Effective January 2, 2024, the Company amended its Second Amended and Restated Certificate of Incorporation to effect a one-for-twenty (1:20) reverse stock split of our outstanding shares of Common Stock. No fractional shares were issued as a result of the reverse stock split. Any fractional shares resulting from the reverse stock split were paid in cash. The reverse stock split did not otherwise affect any of the rights currently accruing to holders of our Common Stock.

 

2023 Stock Incentive Plan

 

The Board and stockholders have adopted and approved the Company’s 2023 Stock Incentive Plan (the “2023 Plan”) which took effect on December 19, 2023. The 2023 Plan allows for the issuance of securities, including stock options, restricted stock, and restricted stock units (“RSUs”) to employees, Board members and consultants. The initial number of shares of Common Stock available for issuance under the 2023 Plan was 125,000 shares plus 28,389 unused shares reserved under the Company’s 2021 Stock Incentive Plan, which will, on January 1 of each calendar year, beginning on January 1, 2024 and ending on and including January 1, 2033, unless the Board decides otherwise, automatically increase to equal to the lessor of (A) three percent (3%) of the number of shares of Common Stock outstanding on the final day of the immediately preceding calendar year or (B) such smaller number of Shares as is determined by the Board.

 

On January 1, 2024, the number of shares of Common Stock available for issuance under the 2023 Plan automatically increased by 31,254 shares. As of June 30, 2024, a total of 184,643 shares of Common Stock were available under the 2023 Plan, of which 104,433 shares were issued and outstanding and 80,210 shares were available for potential issuances.

 

Common Stock Issuances for the Three and Six Months Ended June 30, 2024

 

During the three and six months ended June 30, 2024, the Company issued 833 and 2,499 shares of Common Stock, respectively, due to the vesting of restricted stock units (“RSUs”) and recognized approximately $24,000 and $72,000 of stock-based compensation expense, respectively, related to its outstanding RSUs. Stock-based compensation expense related to the Company’s RSUs is recognized within general and administrative expense on the condensed consolidated statements of operations and comprehensive loss.

 

As of June 30, 2024, the remaining unamortized RSU stock-based compensation expense was approximately $45,000 with remaining six months of amortization.

 

Common Stock Issuances for the Three and Six Months Ended June 30, 2023

 

During the three and six months ended June 30, 2023, the Company issued 833 and 4,999 shares of Common Stock, respectively, due to the vesting of RSUs, and recognized approximately $24,000 and $48,000, respectively, of stock-based compensation expense related to its outstanding RSUs.

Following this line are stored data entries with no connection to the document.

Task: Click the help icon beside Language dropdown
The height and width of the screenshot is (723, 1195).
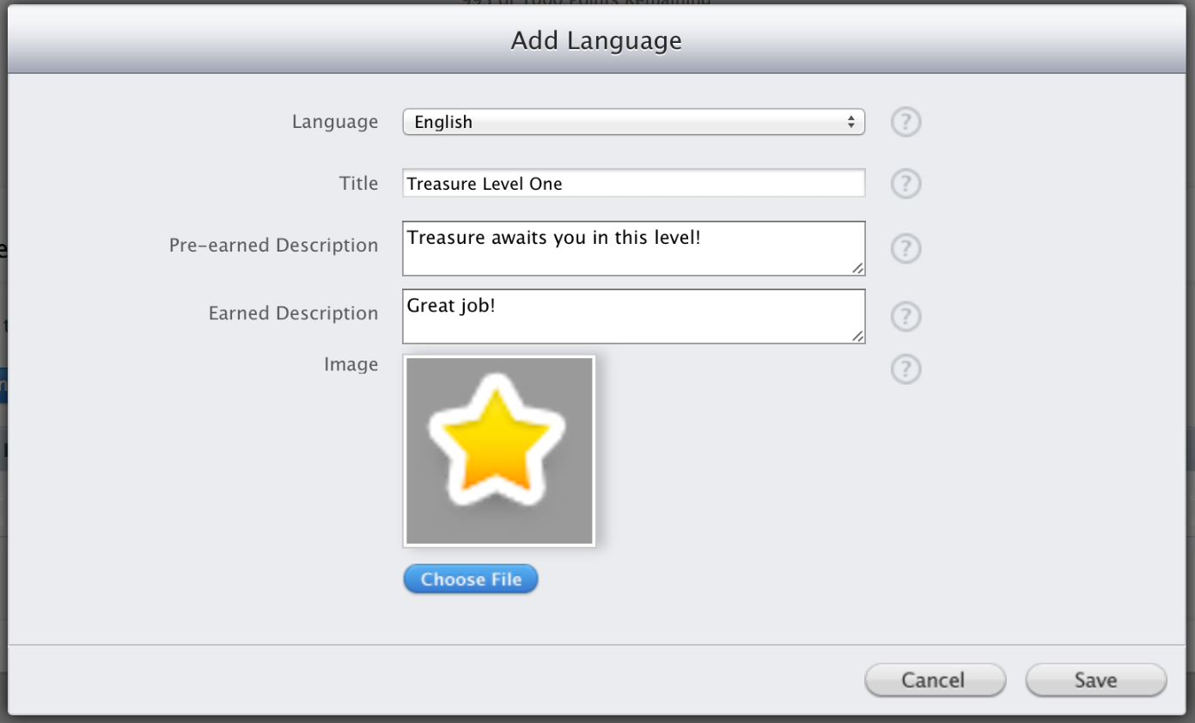Action: 905,123
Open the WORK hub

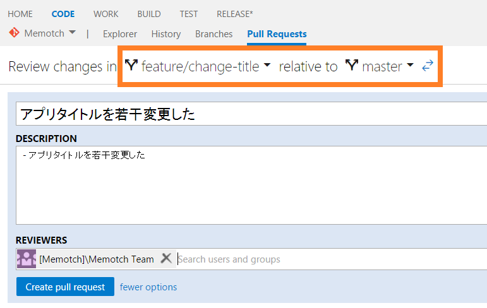click(x=105, y=14)
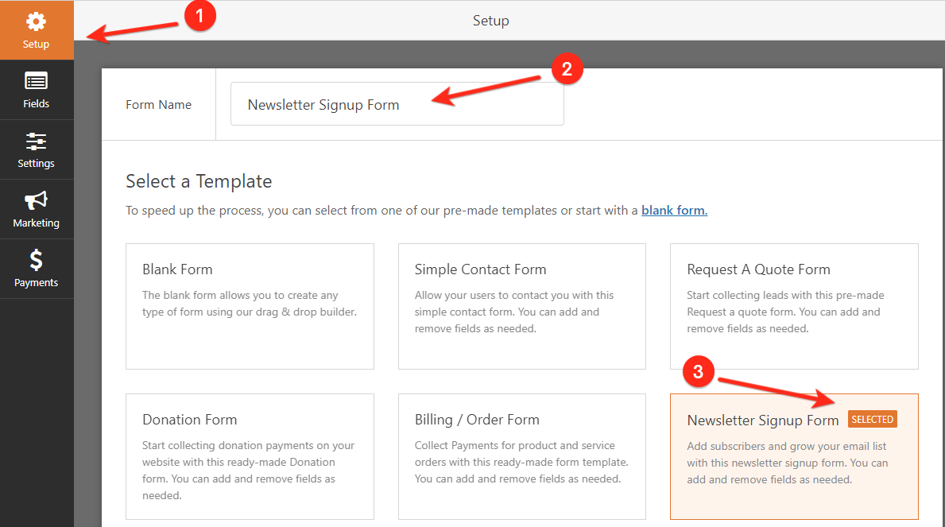Click the Setup gear icon
945x527 pixels.
(x=36, y=21)

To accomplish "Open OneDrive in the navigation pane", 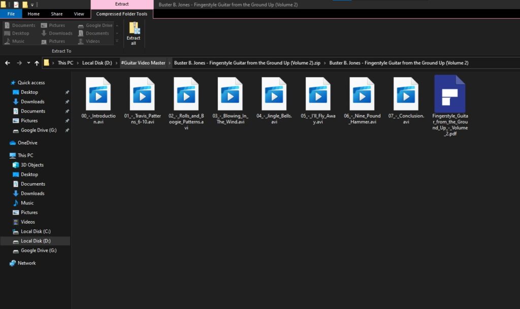I will 27,143.
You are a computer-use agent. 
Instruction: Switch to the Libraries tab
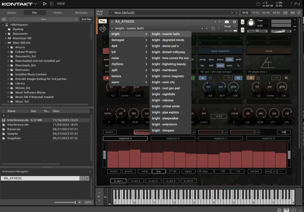[12, 13]
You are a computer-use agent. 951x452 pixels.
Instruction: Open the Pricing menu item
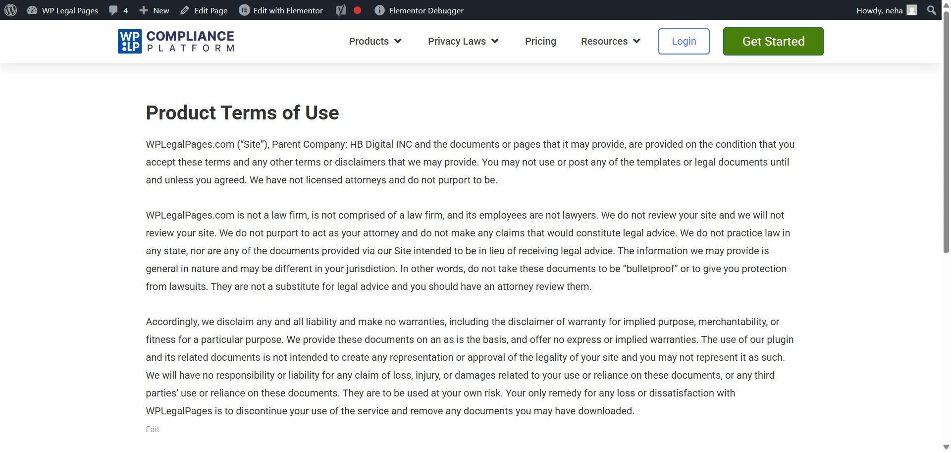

Stock-based compensation expense related to the Company’s RSUs is recognized within general and administrative expense in the condensed consolidated statements of operations and comprehensive loss.

 

As of June 30, 2023, remaining unamortized RSU stock-based compensation expense was approximately $142,000 with remaining 18 months of amortization.

 

The Company did not grant any RSUs or restricted stock during the three and six months ended June 30, 2023.